Diesen Verdacht hatten die
anderen Elf nicht. Sie verstanden ihren Meister zwar nicht, aber sie
hörten seiner Erklärung zu und blieben: „Denn
Arme habt ihr allezeit bei euch, mich aber habt ihr nicht allezeit.
Dass sie das Öl auf meinen Leib gegossen hat, das hat sie für mein
Begräbnis getan.“
(Matthäus
26,11.12) Mit
dieser neuerlichen Leidensankündigung konnten die Jünger allerdings
genauso wenig anfangen wie schon zuvor in Galiläa, aber ungeachtet
dessen vertrauten sie ihrem Meister auch weiterhin. Schließlich
hatten sie auch in Galiläa nicht alles, was Jesus
gepredigt
und getan hatte,
nachvollziehen können. Aber
sie hatten gesehen, dass es stets zum Guten führte. Und
ganz klar wollten die Jünger nichts von einem Sterben Jesu
in naher Zukunft hören. Ihre panikartige Flucht nach der Verhaftung
von Jesus beweist, dass sie tatsächlich
nicht mit dem gewaltsamen
Ende ihres Rabbis gerechnet hatten.
Aber anders als für Judas
Ischariot war die
Begebenheit
im Hause von Simon dem Aussätzigen für die restlichen elf Jünger
kein Grund, mit ihrem Meister zu brechen. Die Männer aus Galiläa
hatten sich einst Jesus von Nazareth angeschlossen, weil sie von
seiner Person beeindruckt waren. Sie begleiteten ihn auf seinen
Wanderungen und verinnerlichten seine Lehre vom liebenden Gott, für
den Nächstenliebe wichtiger ist als Opferungen. Sie bemühten sich,
die moralischen Werte, die ihr Meister predigte, umzusetzen.
Aber im Laufe der Zeit verschwand
für die Jünger die Person Jesu hinter seinem Werk. Jesus wurde als
Rabbi für die Jünger so selbstverständlich, dass es ihnen nicht
mehr in den Sinn kam, ihm ihre Zuneigung und ihre Wertschätzung zu
zeigen. Das tat die Frau, als sie Jesus mit dem teuren Salböl ehrte.
Sie wollte ihm persönlich dafür danken, dass er ihrem Leben einen
neuen Sinn gegeben hatte (in welcher Weise wissen wir nicht). Das
hatten die Jünger schon sehr lange nicht mehr getan.
Wir Christen heute verhalten uns
wie die Jünger damals. Jesus ist zwar der Gründer unserer
Glaubensgemeinschaft, aber er gerät zunehmend in den Hintergrund.
Die Kirchen erwähnen Jesus in Predigten und öffentlichen Aktionen
immer seltener und machen ihn so zu einer Randerscheinung.
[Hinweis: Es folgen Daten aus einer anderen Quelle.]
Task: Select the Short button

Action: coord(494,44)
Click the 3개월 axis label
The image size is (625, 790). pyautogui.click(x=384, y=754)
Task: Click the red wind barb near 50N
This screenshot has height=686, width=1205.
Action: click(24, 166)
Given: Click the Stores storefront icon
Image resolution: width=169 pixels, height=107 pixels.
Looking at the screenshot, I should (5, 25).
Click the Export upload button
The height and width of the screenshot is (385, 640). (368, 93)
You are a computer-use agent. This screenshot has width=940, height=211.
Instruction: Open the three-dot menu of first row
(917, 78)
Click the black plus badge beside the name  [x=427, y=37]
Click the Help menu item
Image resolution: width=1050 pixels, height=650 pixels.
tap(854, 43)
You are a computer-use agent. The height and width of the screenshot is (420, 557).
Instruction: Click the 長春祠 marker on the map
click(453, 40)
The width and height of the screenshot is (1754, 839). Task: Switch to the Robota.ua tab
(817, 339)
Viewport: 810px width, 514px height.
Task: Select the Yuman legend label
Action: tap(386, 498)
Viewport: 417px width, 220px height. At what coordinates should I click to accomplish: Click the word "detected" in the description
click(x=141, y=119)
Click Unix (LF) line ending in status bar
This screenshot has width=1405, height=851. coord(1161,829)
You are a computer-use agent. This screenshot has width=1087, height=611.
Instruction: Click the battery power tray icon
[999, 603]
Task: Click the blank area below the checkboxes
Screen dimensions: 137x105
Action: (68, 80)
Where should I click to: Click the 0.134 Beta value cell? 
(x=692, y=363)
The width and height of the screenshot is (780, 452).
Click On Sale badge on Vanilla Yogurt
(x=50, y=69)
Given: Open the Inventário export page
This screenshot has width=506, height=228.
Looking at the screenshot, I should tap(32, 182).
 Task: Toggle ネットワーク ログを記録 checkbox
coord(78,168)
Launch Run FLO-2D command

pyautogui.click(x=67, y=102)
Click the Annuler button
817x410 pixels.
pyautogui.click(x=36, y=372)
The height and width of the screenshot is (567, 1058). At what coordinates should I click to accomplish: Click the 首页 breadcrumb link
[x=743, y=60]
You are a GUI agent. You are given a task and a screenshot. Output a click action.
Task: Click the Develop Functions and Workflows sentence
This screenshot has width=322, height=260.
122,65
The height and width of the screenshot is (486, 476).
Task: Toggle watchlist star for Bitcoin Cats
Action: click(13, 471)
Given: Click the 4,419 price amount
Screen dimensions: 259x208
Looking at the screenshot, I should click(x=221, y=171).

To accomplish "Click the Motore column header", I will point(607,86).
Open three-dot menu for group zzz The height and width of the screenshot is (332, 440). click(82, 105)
Deshalb
verliert Jesus als
Messias für immer mehr Christen an Bedeutung. Sie
vergessen ihn einfach.
Aber eine christliche Kirche, die
Jesus Christus nicht mehr
als Mittelpunkt
hat, ist zum Untergang verurteilt.
Die Botschaft, die die Begebenheit aus Betanien an uns richtet, macht
das deutlich: wenn man Jesus vergisst, wendet
man sich vom Evangelium ab.
Denn
finanzielle Freigiebigkeit kann den Glauben an den Messias nicht
ersetzen. Die
Jünger, mit Ausnahme von Judas Ischariot, haben das begriffen und in
der Mission den Menschen den Glauben an den Messias gebracht. Und
daraus haben sich nach ihrer Taufe die neuen moralischen Werte in
ihrer Lebensführung ergeben – nicht umgekehrt.
Sehr interessant. Es ist sicher nicht immer leicht Jesus/Gott zu verstehen, aber ich denke, das ist auch in Ordnung. Wir verstehen nicht immer alles.